- What this task involves -
Look over the material for the string "starting". Copy every line where it turns up.

Data for analysis START

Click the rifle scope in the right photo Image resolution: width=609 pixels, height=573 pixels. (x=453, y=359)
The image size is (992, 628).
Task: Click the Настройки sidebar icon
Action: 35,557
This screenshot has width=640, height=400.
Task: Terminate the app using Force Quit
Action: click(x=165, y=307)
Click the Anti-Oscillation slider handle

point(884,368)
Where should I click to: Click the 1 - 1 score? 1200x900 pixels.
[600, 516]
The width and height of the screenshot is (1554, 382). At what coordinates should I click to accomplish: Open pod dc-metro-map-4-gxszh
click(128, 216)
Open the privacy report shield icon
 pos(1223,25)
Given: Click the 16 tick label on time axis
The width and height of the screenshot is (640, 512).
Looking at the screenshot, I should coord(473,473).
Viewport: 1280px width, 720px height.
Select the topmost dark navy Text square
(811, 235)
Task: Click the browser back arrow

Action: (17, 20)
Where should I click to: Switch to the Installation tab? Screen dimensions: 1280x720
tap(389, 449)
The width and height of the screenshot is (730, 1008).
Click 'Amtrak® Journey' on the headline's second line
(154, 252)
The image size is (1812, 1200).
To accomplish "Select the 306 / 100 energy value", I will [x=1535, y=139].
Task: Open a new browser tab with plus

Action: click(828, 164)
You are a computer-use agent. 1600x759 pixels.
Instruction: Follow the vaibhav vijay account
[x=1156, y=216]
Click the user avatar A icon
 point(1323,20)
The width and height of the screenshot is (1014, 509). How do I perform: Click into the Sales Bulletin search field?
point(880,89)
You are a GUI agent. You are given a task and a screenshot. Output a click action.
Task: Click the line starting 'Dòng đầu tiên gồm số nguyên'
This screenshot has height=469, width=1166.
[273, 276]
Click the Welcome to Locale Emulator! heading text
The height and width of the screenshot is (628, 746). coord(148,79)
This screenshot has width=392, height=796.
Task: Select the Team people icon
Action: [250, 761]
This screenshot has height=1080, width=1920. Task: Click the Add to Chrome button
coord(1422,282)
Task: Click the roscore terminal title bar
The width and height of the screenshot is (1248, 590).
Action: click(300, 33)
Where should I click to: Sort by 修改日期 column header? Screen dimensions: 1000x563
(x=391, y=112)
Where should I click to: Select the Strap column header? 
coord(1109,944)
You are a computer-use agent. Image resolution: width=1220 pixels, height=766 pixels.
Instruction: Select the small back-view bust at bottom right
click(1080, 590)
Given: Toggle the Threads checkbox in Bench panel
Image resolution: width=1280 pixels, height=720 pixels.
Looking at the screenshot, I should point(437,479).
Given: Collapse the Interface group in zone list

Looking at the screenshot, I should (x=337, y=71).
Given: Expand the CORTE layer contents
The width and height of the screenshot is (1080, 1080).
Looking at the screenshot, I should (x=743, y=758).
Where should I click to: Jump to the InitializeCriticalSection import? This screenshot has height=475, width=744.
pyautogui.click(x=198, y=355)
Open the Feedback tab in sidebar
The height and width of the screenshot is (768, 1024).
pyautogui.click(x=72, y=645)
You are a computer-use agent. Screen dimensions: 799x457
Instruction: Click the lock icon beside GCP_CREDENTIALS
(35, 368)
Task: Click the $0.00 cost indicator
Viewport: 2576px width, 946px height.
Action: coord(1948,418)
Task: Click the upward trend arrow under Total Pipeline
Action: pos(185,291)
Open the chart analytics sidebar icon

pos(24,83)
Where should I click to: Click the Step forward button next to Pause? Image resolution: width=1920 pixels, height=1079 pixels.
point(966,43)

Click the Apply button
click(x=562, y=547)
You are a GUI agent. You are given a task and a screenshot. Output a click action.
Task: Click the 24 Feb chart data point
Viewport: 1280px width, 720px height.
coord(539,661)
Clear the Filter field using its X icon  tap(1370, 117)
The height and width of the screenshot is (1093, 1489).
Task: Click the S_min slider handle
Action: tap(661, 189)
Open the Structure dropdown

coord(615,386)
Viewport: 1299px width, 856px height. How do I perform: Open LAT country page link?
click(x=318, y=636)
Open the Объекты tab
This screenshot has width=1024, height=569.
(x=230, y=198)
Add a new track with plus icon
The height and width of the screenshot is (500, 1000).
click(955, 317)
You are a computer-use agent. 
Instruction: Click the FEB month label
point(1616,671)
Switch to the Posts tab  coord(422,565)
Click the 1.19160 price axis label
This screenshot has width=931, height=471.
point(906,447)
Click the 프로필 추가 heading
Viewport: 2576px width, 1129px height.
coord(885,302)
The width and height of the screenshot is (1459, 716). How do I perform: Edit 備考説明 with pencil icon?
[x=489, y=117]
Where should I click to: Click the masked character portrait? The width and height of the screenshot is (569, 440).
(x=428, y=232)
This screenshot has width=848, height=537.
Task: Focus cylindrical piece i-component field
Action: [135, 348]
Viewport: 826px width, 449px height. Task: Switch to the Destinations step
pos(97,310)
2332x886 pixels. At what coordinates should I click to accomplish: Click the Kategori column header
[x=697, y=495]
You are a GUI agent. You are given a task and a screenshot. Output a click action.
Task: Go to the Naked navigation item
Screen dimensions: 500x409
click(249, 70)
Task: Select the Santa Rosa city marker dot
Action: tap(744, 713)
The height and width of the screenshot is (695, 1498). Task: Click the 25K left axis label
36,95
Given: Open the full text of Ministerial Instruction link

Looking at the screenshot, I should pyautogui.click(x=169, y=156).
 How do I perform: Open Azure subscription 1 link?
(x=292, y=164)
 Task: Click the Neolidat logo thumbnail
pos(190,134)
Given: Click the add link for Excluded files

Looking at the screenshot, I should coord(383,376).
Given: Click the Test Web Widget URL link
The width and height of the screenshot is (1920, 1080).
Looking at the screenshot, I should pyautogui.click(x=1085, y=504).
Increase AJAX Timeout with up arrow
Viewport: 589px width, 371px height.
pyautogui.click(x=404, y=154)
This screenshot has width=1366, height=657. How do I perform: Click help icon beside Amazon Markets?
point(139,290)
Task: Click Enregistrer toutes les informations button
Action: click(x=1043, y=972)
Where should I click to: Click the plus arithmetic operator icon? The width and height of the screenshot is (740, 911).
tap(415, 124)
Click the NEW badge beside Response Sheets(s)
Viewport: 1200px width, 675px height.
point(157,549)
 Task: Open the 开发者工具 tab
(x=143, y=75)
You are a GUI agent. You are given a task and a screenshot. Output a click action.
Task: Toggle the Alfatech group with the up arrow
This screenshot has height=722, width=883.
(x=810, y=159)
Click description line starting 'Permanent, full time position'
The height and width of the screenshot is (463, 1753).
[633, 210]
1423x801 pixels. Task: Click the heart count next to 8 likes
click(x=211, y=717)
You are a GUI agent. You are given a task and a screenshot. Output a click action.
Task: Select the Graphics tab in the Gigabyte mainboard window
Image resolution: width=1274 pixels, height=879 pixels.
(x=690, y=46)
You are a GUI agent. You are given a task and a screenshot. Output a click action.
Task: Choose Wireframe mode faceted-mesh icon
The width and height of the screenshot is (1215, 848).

Data for analysis END

- Answer to the problem -
Task: Click the line starting 'Dòng đầu tiên gồm số nguyên'
Click description line starting 'Permanent, full time position'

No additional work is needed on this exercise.